(Material extraído)

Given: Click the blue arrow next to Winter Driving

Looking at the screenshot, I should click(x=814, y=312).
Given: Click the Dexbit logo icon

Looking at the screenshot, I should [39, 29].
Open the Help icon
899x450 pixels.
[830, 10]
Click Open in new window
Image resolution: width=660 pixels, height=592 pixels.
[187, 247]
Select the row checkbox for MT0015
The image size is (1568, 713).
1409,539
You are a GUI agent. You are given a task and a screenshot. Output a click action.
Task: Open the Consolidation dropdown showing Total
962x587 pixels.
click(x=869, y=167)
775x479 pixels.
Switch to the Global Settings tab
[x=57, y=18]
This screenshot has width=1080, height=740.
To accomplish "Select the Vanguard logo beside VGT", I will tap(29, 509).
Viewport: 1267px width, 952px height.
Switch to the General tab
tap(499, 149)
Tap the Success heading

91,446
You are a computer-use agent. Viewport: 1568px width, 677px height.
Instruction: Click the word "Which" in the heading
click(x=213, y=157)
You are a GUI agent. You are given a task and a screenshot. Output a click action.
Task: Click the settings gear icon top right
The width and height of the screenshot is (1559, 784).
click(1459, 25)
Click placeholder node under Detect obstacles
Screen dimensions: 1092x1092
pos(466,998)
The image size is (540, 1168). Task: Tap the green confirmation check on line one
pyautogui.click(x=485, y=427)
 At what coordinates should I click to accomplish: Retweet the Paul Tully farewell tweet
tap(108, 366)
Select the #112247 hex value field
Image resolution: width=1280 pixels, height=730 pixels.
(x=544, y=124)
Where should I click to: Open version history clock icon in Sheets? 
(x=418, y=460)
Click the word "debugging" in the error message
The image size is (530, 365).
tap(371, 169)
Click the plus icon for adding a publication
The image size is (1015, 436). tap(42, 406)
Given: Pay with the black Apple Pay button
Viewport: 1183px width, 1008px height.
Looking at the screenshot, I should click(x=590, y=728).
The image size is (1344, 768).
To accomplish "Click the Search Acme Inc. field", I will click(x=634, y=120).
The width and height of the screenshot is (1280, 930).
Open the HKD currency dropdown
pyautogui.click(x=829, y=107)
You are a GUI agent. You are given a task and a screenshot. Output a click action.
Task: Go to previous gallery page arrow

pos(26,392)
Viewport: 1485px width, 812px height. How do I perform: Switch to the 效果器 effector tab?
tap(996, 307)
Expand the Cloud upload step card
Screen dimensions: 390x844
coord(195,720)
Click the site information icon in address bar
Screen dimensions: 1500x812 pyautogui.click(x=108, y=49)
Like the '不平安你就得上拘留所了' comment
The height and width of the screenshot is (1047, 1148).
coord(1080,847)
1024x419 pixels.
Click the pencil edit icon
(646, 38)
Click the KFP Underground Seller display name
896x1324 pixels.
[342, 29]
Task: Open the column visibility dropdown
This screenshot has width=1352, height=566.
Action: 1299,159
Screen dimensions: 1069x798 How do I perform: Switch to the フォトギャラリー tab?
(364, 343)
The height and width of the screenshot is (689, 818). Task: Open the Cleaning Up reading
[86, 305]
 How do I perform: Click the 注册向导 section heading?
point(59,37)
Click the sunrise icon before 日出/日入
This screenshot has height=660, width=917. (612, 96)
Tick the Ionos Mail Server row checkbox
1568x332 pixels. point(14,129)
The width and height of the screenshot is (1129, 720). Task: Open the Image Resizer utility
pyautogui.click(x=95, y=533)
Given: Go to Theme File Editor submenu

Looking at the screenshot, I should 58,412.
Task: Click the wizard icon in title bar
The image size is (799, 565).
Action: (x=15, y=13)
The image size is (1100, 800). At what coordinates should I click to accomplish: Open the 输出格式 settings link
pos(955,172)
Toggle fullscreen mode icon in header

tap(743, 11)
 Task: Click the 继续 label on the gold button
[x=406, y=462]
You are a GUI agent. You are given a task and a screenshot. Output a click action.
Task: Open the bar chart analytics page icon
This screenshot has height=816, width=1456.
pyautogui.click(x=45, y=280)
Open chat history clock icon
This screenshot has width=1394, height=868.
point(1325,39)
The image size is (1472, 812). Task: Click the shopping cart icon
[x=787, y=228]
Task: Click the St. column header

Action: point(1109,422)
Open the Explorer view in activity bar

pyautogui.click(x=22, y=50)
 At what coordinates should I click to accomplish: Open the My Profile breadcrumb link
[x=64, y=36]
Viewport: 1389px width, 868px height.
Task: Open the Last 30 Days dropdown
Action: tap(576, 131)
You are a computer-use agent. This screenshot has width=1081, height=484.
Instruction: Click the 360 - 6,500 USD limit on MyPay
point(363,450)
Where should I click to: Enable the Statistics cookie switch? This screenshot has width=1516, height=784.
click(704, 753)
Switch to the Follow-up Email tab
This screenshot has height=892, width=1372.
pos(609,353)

# Enunciado da tarefa
Substitua "shopping cart icon" por "basket icon" nas linhas que vão da que contém "The width and height of the screenshot is (1129, 720)." até o fim do material. Reproduza somente esse trecho, sem nenhuma outra alteração.

# Resposta esperada
The width and height of the screenshot is (1129, 720). Task: Open the Image Resizer utility
pyautogui.click(x=95, y=533)
Given: Go to Theme File Editor submenu

Looking at the screenshot, I should 58,412.
Task: Click the wizard icon in title bar
The image size is (799, 565).
Action: (x=15, y=13)
The image size is (1100, 800). At what coordinates should I click to accomplish: Open the 输出格式 settings link
pos(955,172)
Toggle fullscreen mode icon in header

tap(743, 11)
 Task: Click the 继续 label on the gold button
[x=406, y=462]
You are a GUI agent. You are given a task and a screenshot. Output a click action.
Task: Open the bar chart analytics page icon
This screenshot has height=816, width=1456.
pyautogui.click(x=45, y=280)
Open chat history clock icon
This screenshot has width=1394, height=868.
point(1325,39)
The image size is (1472, 812). Task: Click the basket icon
[x=787, y=228]
Task: Click the St. column header

Action: point(1109,422)
Open the Explorer view in activity bar

pyautogui.click(x=22, y=50)
 At what coordinates should I click to accomplish: Open the My Profile breadcrumb link
[x=64, y=36]
Viewport: 1389px width, 868px height.
Task: Open the Last 30 Days dropdown
Action: tap(576, 131)
You are a computer-use agent. This screenshot has width=1081, height=484.
Instruction: Click the 360 - 6,500 USD limit on MyPay
point(363,450)
Where should I click to: Enable the Statistics cookie switch? This screenshot has width=1516, height=784.
click(704, 753)
Switch to the Follow-up Email tab
This screenshot has height=892, width=1372.
pos(609,353)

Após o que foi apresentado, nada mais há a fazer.